Compact integrated electromagnetic driving of liquid metal for high heat-flux dissipation

Abstract

Liquid metal (LM) has been widely utilized in scenarios involving overloaded thermal energy delivery and high heat flux thermal management due to its excellent thermal properties. However, the high-performance driving method limits LM-based thermal management. In this paper, a compact integrated rotating permanent magnet induction electromagnetic pump (PM-EMP) is developed for LM. In addition, a three-dimensional multi-physical field numerical method and accurate analytical prediction correlation are built to optimize PM-EMP performance. We systematically investigate the magnetohydrodynamic generation process and factors influencing performance.

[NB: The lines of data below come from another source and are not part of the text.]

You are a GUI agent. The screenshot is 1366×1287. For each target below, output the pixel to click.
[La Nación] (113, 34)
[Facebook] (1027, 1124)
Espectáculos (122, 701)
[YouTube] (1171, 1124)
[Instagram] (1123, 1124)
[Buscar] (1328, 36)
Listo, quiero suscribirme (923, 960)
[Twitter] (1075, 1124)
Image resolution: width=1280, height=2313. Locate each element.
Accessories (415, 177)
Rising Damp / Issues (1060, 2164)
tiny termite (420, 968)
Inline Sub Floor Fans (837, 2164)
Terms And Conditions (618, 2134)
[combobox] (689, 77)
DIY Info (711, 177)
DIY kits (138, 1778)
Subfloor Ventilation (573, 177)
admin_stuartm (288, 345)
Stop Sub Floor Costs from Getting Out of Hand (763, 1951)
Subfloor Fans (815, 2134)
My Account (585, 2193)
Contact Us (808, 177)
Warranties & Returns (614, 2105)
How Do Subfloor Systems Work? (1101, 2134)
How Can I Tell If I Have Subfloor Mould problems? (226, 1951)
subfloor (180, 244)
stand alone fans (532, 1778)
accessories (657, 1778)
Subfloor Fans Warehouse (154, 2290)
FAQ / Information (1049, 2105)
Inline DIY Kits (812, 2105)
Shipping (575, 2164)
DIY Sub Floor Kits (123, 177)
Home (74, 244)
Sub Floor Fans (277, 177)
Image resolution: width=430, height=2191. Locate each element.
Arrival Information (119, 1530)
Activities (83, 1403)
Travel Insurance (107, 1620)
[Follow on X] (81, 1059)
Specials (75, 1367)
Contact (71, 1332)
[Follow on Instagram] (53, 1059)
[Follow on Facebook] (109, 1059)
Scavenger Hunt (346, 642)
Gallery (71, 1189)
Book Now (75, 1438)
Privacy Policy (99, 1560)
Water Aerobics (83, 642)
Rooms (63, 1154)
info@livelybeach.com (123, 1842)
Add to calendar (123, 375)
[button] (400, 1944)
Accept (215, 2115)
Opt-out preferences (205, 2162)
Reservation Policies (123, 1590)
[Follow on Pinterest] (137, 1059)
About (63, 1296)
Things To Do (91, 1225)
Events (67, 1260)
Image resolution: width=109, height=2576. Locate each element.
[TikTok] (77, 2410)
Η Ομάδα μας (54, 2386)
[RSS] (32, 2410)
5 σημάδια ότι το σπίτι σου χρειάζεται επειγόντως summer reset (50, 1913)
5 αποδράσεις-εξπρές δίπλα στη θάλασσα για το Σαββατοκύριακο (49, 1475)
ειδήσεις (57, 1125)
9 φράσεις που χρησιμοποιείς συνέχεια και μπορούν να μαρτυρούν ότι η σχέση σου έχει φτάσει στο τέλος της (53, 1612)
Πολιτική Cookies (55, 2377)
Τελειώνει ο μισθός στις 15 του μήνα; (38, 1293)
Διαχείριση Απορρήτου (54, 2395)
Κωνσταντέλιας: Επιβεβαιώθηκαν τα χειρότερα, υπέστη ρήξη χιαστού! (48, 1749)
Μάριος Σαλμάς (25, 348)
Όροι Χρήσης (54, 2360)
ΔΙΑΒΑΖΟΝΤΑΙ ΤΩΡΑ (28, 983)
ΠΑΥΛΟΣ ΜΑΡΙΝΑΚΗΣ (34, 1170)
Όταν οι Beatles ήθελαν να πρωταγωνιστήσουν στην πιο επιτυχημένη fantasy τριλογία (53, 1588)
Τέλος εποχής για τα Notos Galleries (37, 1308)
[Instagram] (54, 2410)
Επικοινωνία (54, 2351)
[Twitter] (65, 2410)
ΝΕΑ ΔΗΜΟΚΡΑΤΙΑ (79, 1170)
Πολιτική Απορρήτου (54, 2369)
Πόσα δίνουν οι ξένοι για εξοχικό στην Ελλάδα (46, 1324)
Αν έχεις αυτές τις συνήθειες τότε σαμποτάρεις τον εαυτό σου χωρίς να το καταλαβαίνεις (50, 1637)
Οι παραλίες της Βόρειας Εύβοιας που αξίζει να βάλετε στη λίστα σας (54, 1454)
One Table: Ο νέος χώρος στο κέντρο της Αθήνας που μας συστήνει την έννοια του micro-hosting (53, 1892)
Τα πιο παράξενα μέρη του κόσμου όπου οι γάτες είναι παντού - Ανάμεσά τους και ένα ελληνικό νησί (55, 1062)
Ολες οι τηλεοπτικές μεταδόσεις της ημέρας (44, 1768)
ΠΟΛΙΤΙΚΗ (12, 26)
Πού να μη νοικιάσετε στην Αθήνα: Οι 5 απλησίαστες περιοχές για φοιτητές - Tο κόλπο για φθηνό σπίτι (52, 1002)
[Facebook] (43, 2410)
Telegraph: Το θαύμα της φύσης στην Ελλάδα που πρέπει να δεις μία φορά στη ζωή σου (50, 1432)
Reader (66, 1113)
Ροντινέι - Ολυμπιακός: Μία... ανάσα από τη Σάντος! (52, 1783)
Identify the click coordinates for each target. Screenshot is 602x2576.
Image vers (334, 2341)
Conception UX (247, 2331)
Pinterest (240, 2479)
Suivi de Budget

The results demonstrate that optimizing electromagnetic parameters significantly weakens non-sinusoidal distribution, thereby promoting high output characteristics and flow stability in PM-EMP. By binding the tangential component within the short-circuit strip, we enhance and uniformly distribute the vertical component of current density along channel width, improving current density by 110 %. This optimization facilitates near-wall current distribution to suppress lateral end effects. Notably, strengthening magnetic flux and current density distribution/intensity reduces local pressure pulsation, thus enhancing driving characteristics and flow stability. Considering the influence of lateral end effect and geometric parameters, the performance prediction accuracy obtained by modified analytical correlation can achieve more than 90 % improvement by 28.9 %. Furthermore, we validate the effectiveness of theoretical methods by prototype performance testing.